Great conversation: Dave Snowden and Jon Husband

Jon Husband’s recent interview of Dave Snowden regarding “The impact of Web 2.0 on Knowledge Work and Knowledge Management” is an outstanding KM 1.0 retrospective requiem. The conversation is more of what I had hoped to hear from Dave at the Boston KM Forum a few weeks earlier — alas, the KM Forum content was a bit more a catch-up on some of Dave’s post-IBM work and thinking, and although valuable as that, it didn’t connect-the-dots between the past and the future as well as this ‘podcast’ did. Now, taking the two conversations together, I feel have closer to the snapshot I needed, and I couldn’t be more thrilled.

Dave is able to articulate better than I ever could much of what my gut has been trying to tell me as I reflect back on my journey as a Director of a KM group vintage 1999-2005 and as I look forward to a potential return to a similar role within a different company (next round of interviews willing.)

My main take-aways are the following, which are heavily paraphrased to facilitate my own recall and application:

  • KM got too hung-up on trying to structure what fundamentally can’t be structured — note to self: include historical approach to communities of practice here, as well as the even more obvious “the big library in the sky” approaches with their desire to “capture or harvest knowledge.”
  • If you are asking “how to create a knowledge sharing culture?,” you really don’t understand.

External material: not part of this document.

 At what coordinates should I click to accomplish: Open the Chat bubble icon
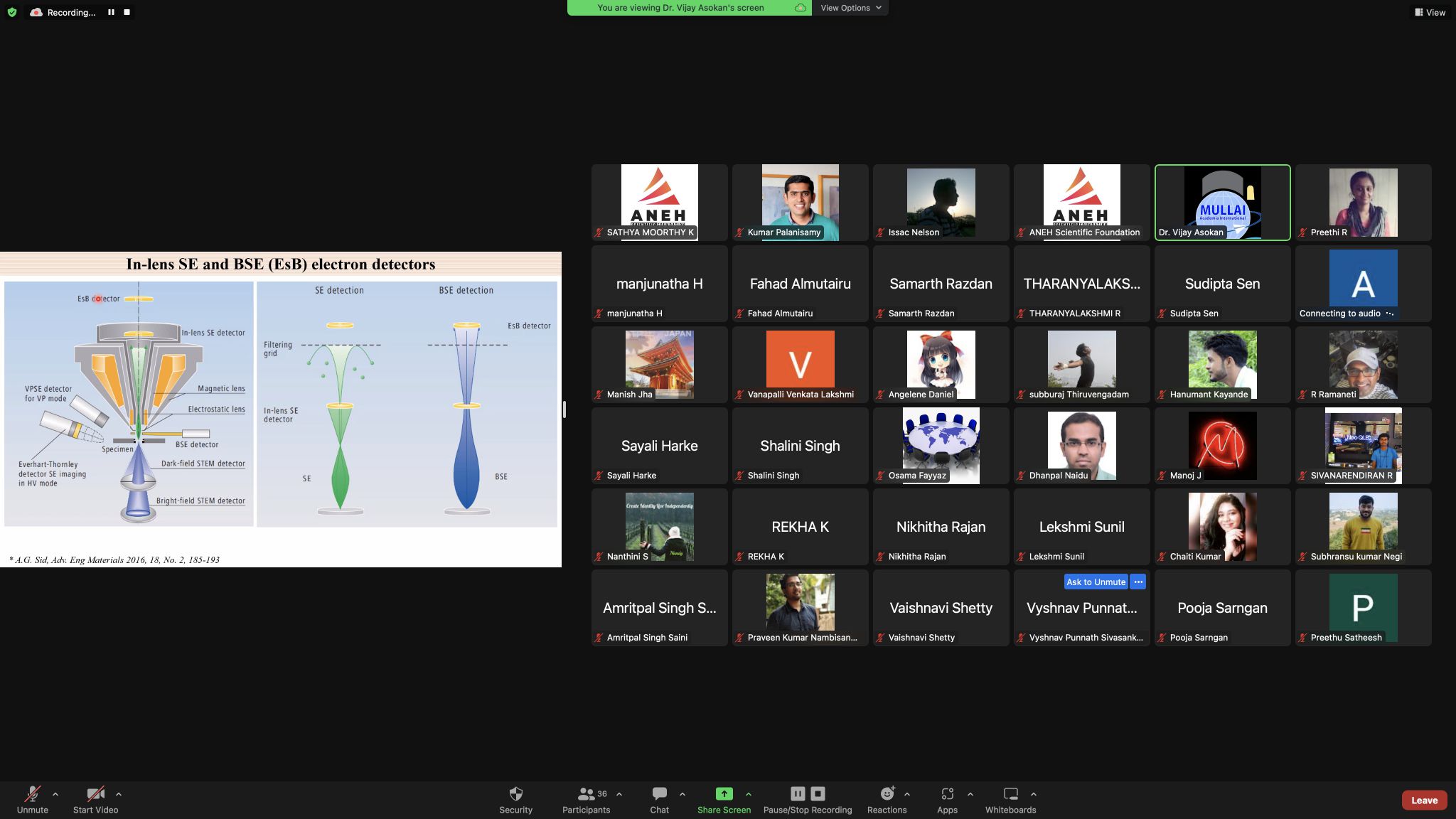click(x=659, y=794)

It is a stupid question. Rather, ask “what you can do to encourage and facilitate connections?” Leading to…the best role for a KM Director today is to help facilitate connections.
  • Knowledge transfer is, and needs, to be self-organizing
  • Never use rewards or incentives for information contributions as this leads to gaming by those that are better at managing than at creating/innovating
  • The KM journey from ten years ago would have been much more successful if it had the Web 2.0 tools of today
  • The concept of a “knowledge audit” is misplaced as “audit” implies static physical assets. Knowledge is created at the moment of need, not something that is available as if inventory on the shelf.
  • Work with business processes from top-down and knowledge objects (anything that we can coherently manage) from bottom-up.
  • We do need some level of structure to facilitate recall and findability
  • And, computers can’t successfully tag content. The author/speaker must label their own content. Their ‘naming’ is critical and typical will be words that do not appear in the narrative itself (Dave also discussed this at the Boston event)
  • Similar to KM (as practiced in its first ten years), centralized standardized dictated IT is going to need to go away. Security concerns are real and should focus on protecting corporate data, not in regimenting the means of collaboration.
  • Human Resources (HR) is also in for a rough ride as successful companies move to more self-organizing of work…including people, tools and methods.

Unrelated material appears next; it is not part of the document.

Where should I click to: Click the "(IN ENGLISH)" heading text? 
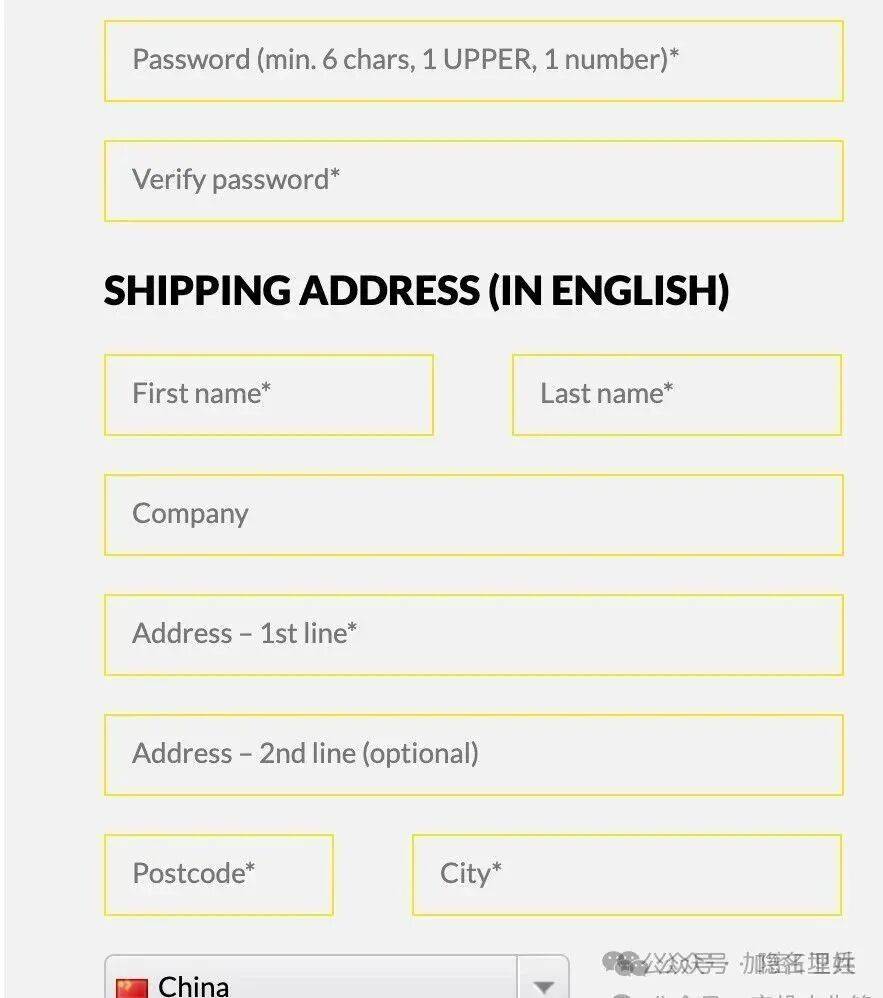[608, 291]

Note: Dave published Jon’s interview question outline on his own blog — this is useful to have open while listening to the recording from Jon’s site, which has the better audio.

Closing note: especially the last two bullets connect nicely with another of my favorite links this week: James Governor’s The World Beyond the LAN: Trust and Human Resources where he writes:

Web 2.0, Enterprise 2.0 and so on are not matters for IT professionals to decide, really. They are questions for managing directors and human resources professionals. If you want to hire top talent you need to trust people and help them become even more effective. Shutting things down won’t cut it. Is training required alongside the trust? Absolutely. Does your corporation need clear policies about acceptable behaviour, online and off? Obviously.